### Exercise details:
Collect every line of the records below that contains the word "title".

*** Opening of Input ***

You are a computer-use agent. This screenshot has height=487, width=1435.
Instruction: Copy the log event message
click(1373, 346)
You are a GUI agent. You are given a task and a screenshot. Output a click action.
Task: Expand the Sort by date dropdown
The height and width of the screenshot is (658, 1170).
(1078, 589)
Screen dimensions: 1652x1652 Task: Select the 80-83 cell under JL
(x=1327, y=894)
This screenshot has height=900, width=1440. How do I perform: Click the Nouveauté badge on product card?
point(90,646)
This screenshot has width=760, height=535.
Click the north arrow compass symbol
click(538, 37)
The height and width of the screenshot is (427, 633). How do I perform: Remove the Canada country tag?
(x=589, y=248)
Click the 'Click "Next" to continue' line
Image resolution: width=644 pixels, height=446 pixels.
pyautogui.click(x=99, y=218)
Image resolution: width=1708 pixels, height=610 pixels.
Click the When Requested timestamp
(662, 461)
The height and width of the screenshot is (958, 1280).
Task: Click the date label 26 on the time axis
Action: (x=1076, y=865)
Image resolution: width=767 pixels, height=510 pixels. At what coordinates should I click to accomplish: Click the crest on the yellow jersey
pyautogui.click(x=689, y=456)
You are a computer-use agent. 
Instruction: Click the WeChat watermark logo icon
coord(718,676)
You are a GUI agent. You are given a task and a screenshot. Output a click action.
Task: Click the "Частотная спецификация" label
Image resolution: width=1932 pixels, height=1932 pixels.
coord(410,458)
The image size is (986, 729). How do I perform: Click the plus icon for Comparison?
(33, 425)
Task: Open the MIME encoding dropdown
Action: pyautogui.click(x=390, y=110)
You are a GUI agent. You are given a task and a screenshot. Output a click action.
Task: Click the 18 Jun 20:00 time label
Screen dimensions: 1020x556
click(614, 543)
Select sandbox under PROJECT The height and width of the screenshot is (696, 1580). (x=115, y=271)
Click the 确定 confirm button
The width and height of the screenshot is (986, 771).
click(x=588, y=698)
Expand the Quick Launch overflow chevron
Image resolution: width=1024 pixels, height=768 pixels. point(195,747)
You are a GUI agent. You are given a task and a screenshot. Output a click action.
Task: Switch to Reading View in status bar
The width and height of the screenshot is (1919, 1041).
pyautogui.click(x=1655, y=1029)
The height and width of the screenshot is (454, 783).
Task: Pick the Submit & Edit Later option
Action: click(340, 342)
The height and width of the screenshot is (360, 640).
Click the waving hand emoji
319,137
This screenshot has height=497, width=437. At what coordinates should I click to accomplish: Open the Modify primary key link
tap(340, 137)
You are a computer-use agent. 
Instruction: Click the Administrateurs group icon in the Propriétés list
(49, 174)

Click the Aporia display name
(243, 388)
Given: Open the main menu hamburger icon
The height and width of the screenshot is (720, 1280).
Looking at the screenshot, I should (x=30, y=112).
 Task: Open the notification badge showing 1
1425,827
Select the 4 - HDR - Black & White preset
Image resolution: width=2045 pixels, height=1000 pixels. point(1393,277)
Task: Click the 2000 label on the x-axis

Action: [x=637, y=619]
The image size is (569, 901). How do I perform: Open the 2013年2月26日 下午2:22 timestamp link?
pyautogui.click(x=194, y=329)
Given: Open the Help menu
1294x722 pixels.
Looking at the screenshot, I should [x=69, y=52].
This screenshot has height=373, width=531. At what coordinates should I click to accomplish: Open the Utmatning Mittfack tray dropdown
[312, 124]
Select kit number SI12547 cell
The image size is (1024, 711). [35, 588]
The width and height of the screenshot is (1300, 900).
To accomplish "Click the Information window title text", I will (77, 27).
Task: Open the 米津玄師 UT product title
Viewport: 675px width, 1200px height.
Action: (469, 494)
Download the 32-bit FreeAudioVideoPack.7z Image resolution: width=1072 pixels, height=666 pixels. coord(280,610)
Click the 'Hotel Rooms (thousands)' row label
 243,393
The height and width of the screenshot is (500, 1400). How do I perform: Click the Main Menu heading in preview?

*** Close of Input ***

### Task answer:
To accomplish "Click the Information window title text", I will (77, 27).
Task: Open the 米津玄師 UT product title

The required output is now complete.